[Stored data entries]
-- Opening Marker --
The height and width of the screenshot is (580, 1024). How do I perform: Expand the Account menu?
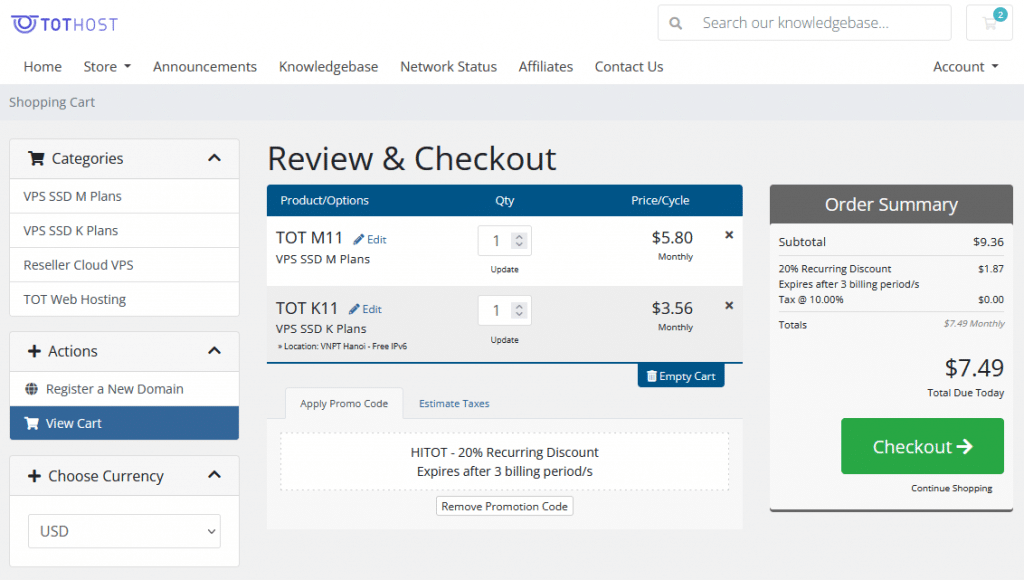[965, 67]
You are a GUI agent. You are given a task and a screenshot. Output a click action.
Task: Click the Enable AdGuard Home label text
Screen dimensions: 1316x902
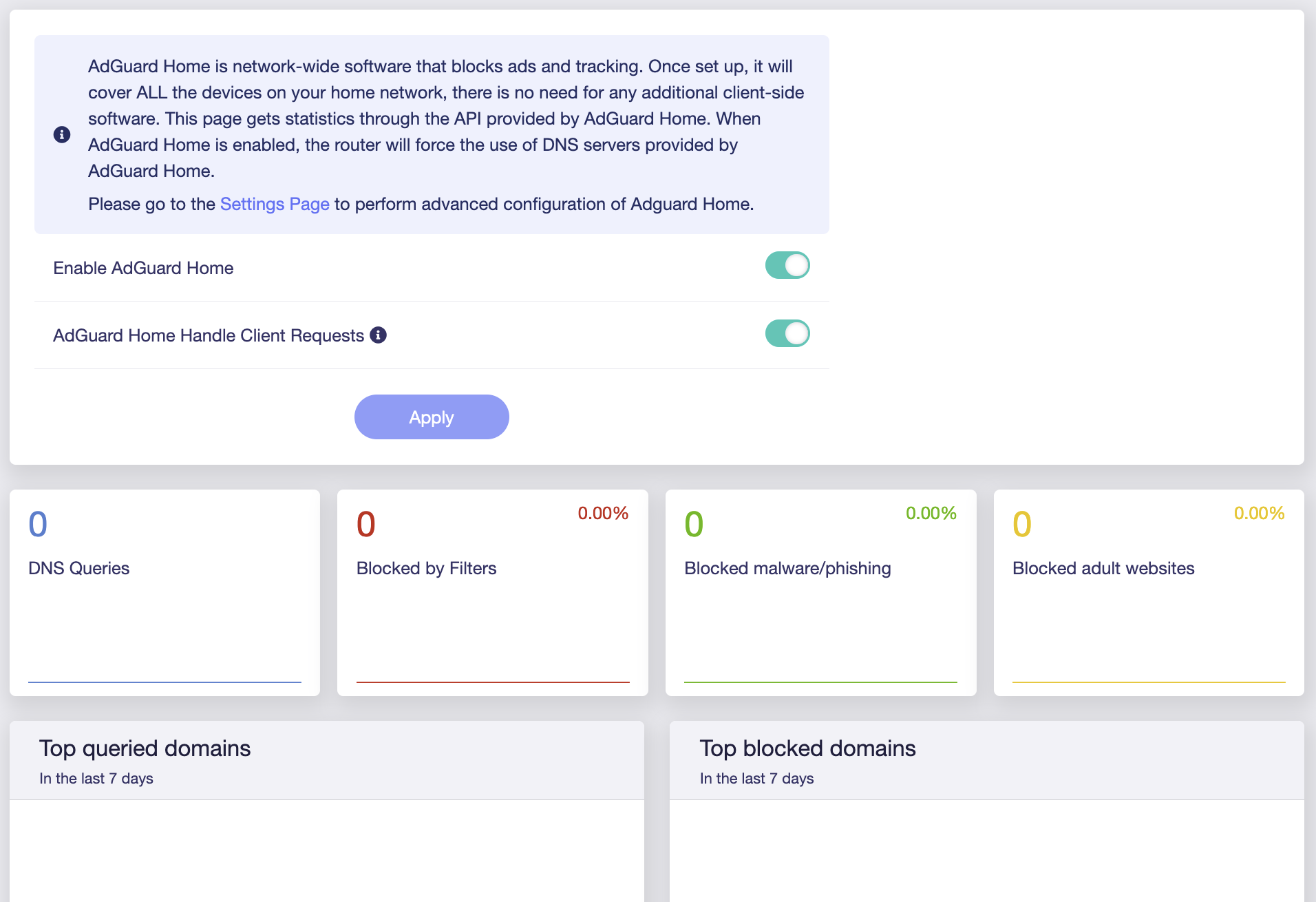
-- Closing Marker --
Nothing but the lines from the line containing "Task: Click the" to the end of the records above should be repeated, exactly and with every picture omitted.

Task: Click the Enable AdGuard Home label text
Screen dimensions: 1316x902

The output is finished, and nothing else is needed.